You have all seen negative reports in the last year or so, on the subject of fludarabine as frontline single agent therapy for high risk CLL patients. At the same time, the conventional wisdom of Watch & Wait does not seem to be the obvious choice either, not for high risk cases. What is one to do? Single agent Rituxan therapy may be too "light" and not give you enough of a response. At the same time, you may not be ready to bring out the big guns and go for an RF (Rituxan + fludarabine) or FRC (fludarabine + Rituxan + cyclophosphamide) type combination chemo-immunotherapy as your first therapy. Campath may be a choice, but a stand-alone Campath therapy is generally for 12 to 16 weeks. A combination of limited duration Campath + standard dose Rituxan may be a Goldilocks best choice, neither too little nor too much. Only time will tell, when the clinical trial is done and reports are published. (You can count on it, CLL Topics will not stop pushing the research community to publish clinical trial results promptly).
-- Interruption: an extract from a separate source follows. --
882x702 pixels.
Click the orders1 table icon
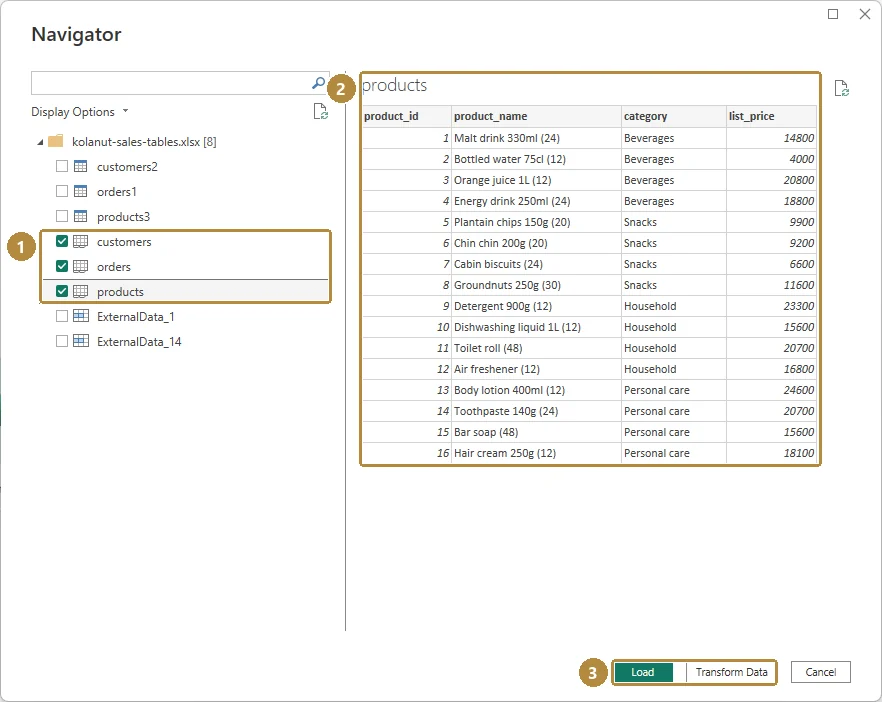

This Mayo clinical trial ("Antibody Therapy with Alemtuzumab and Rituximab for Initial Treatment of High-Risk Chronic Lymphocytic Leukemia" protocol MC038G) lasts 30 days. Patients start off with Campath: I am delighted that the drug delivery is via subcutaneous injections and not intravenous infusion. Patients seem to have a much easier time with sub-q Campath compared to mainlining it directly into the veins. Therapy typically starts on a Wednesday, with gradual dose escalation of the Campath, going from 3, 10, to 30mg injections over the rest of this first week. The next week, full dose Campath is given at 30 mg, on Monday, Wednesday and Friday, and this is repeated for a total of 4 weeks. Rituxan infusions are also given each week, on Wednesday at the standard dose of 375 mg/m2 for a total of 4 weeks, starting on the second week. In other words, no Rituxan during the first week as patients are going through the dose escalation period with Campath. Dr. Zent, who is the Principal Investigator for this trial told me that most patients do better with Rituxan when the CLL counts in their peripheral blood are lower. Giving Campath only on the first week gets the blood counts down sufficiently, so that when Rituxan is added in the second week the infusion-related side effects are a lot milder.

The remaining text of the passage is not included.